● EXCERPTED TEXT:

The Southeast Growth Thesis
Zoom out and the strategic picture becomes clear. Trulieve has built — or is building — vertically integrated medical cannabis operations in three of the largest Southern states by population: Florida (22.6 million), Georgia (11.1 million), and Texas (30.5 million). Combined, these three states represent over 64 million Americans — roughly 20% of the U.S. population — in markets where limited licensing, vertical integration requirements, and early-mover advantages create structural moats that are exceptionally difficult to replicate.
Florida is generating cash now. Georgia is about to accelerate. Texas is the long-dated option with massive upside. And all three benefit from 280E elimination under Schedule III, with Trulieve already trading on the NYSE and filing DEA registrations across its medical footprint.
When Rivers said Trulieve is "well positioned to deliver on our promise to increase access to medical cannabis for U.S. patients," she wasn't speaking in generalities. She was describing a company with 240 dispensaries, 3.5 million square feet of production capacity, and strategic positions in three of the largest growth markets in American cannabis.
The Georgia House resolution commending a family medical cannabis practice is a small story. The market it represents — and the company best positioned to capture it — is anything but.
📈 Dog Walkers
$VREOD Closes In Maryland
Vireo Growth just added another line item to what may be the longest active acquisition ledger in cannabis.
The company announced the closing of its acquisition of an indirect 49% equity interest in HA-MD, LLC, the parent entity of Chesapeake Integrated Health Institute and Maryland Alternative Relief — two Maryland-based cannabis operations. The deal, originally announced in November 2025, closed for total consideration of $1.55 million — a rounding error on Vireo's balance sheet but another strategic foothold in a state where adult-use cannabis continues to ramp.
The purchase price was split across three components: $400,000 in cash at closing, $400,000 via a five-year promissory note at 8% interest, and the remaining $750,000 satisfied through the issuance of 37,035 Vireo subordinate voting shares at a deemed price of $20.25 per share on a post-consolidation basis.

● SOURCE DATA:
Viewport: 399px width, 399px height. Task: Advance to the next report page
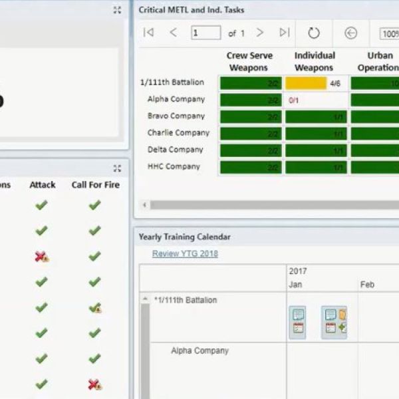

● REQUIREMENT:
Continue the cannabis business newsletter from where it stops, after the sentence describing how the $1.55 million purchase price was split.

● EXPECTED ANSWER:
At $1.55 million for a 49% stake, this isn't a headline-grabbing acquisition. But for Vireo — which has now closed or announced deals involving Schwazze, Eaze, Hawthorne, FLUENT, C21 Investments, Bridgewell Agribusiness, and the Glass House joint venture — it's another incremental piece in a national footprint that keeps expanding, one deal at a time.
Maryland makes the map a little bigger. The pace doesn't slow.
🗞️ The News
📺 Trade To Black
Why Consolidation Is Coming | TTB Weekly Recap
Institutional Patience: Curaleaf CEO Boris Jordan says the real challenge isn't uplisting anymore — it's attracting firms like BlackRock and Fidelity, who are watching but waiting for additional clarity on rescheduling, banking, compliance, and federal policy before making meaningful equity commitments.
Consolidation Inevitable: Industry voices including Seth Yakatan and Hirsh Jain agree the sector has too many operators, with mergers and acquisitions expected to accelerate as Schedule III economics and capital markets access favor scaled, well-capitalized companies.
State-Level Growth Returning: Markets like Virginia, Minnesota, Ohio, and New York continue expanding, while upcoming hemp regulations could redirect billions in consumer spending back into regulated cannabis channels — creating tailwinds for licensed operators.
Reform Momentum Building: Expanding DEA registrations, progress toward broader Schedule III through the June 29 ALJ hearing, Glass House's NYSE application, and growing lawmaker engagement all point to an industry entering its most consequential stretch of federal normalization yet.